Кто же после этого скажет, что у меня с Пушкиным в детстве не  было общего ?

    По мере взросления примитивные сравнения и     попытки виртуальной дружбы с Гением, конечно, прекратились, но он навсегда остался для меня живым  человеком, который  любит, страдает хулиганит, обижает других и обижается сам. Смеется над кем-то и дает повод для злобных насмешек и ненависти. И за его ранний уход  болит и болит сердце.
Он весь  почему-то  - вечная тайна, разгадки которой  -  в его волшебной лирике, чеканной прозе, в переписке с родными и друзьями.
На бесчисленные вопросы о нем почти двести лет  отвечают пушкинисты разной статусности,   современники поэта, бережно сберегшие для нас не только годы, но даже дни и часы его жизни.
Разгадки его вечной притягательности спрятаны в Михайловском, Болдине,  в доме на Мойке.

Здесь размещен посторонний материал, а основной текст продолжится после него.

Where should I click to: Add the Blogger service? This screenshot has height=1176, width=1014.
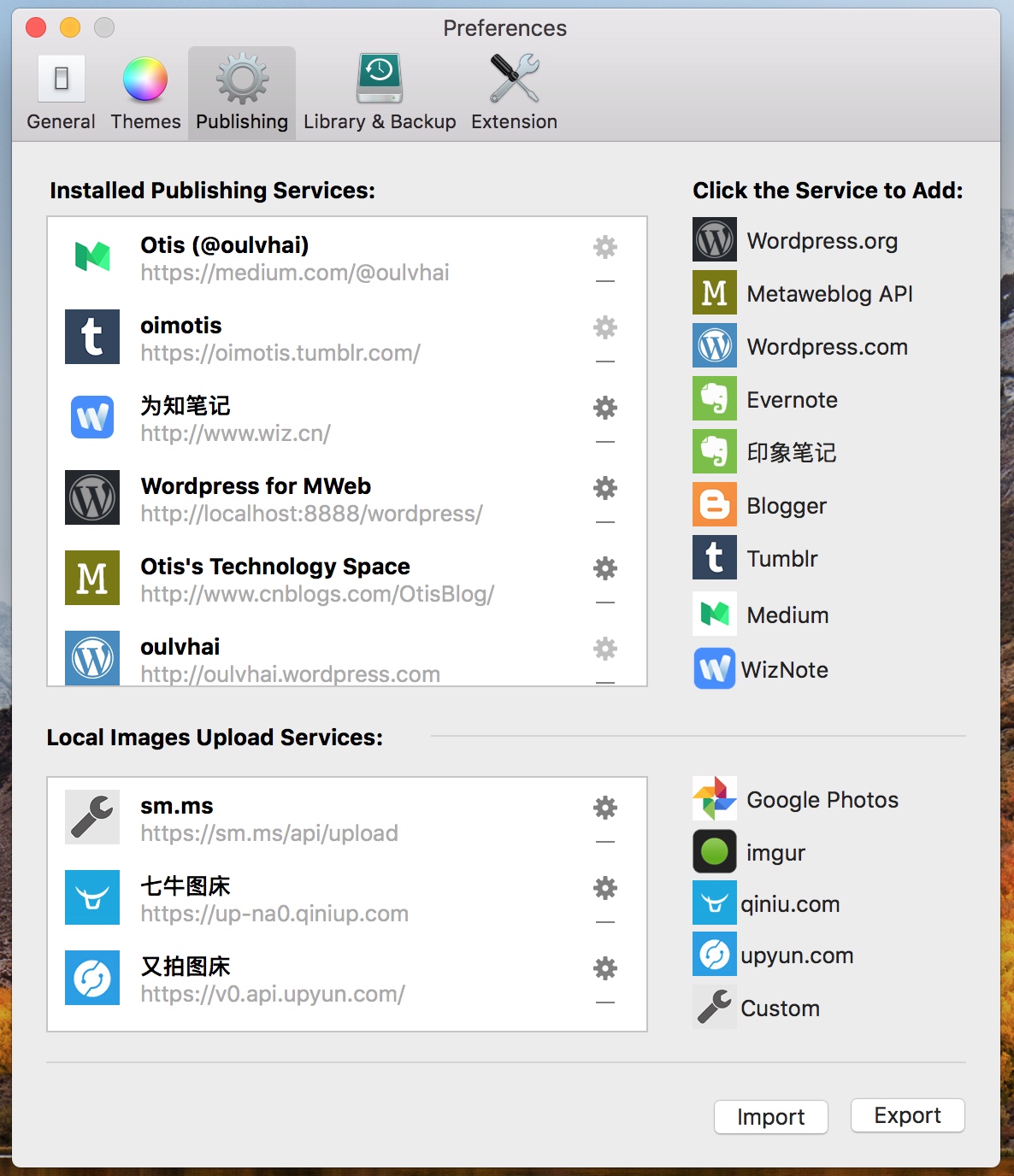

Мельчайшие подробности его жизни и жизней с ним связанных людей погружают в атмосферу позапрошлого столетия, дают срез их мыслей, интересов, повседневного быта, но при этом (удивительная вещь) нисколько не принижают и  не опошляют высоту его творчества.
И я, с детства и по сей день читая и перечитывая его книги и книги о нем, бродя по связанным с ним местам, не только  прикасаюсь к великому чуду по имени "Пушкин", но и  все время   учусь    нелегкой науке жизни.   

Вот так   в цепочке  моего  обычного бытия золотым бесценным колечком блестит  судьба человека, которого при рождении  поцеловал сам Боженька.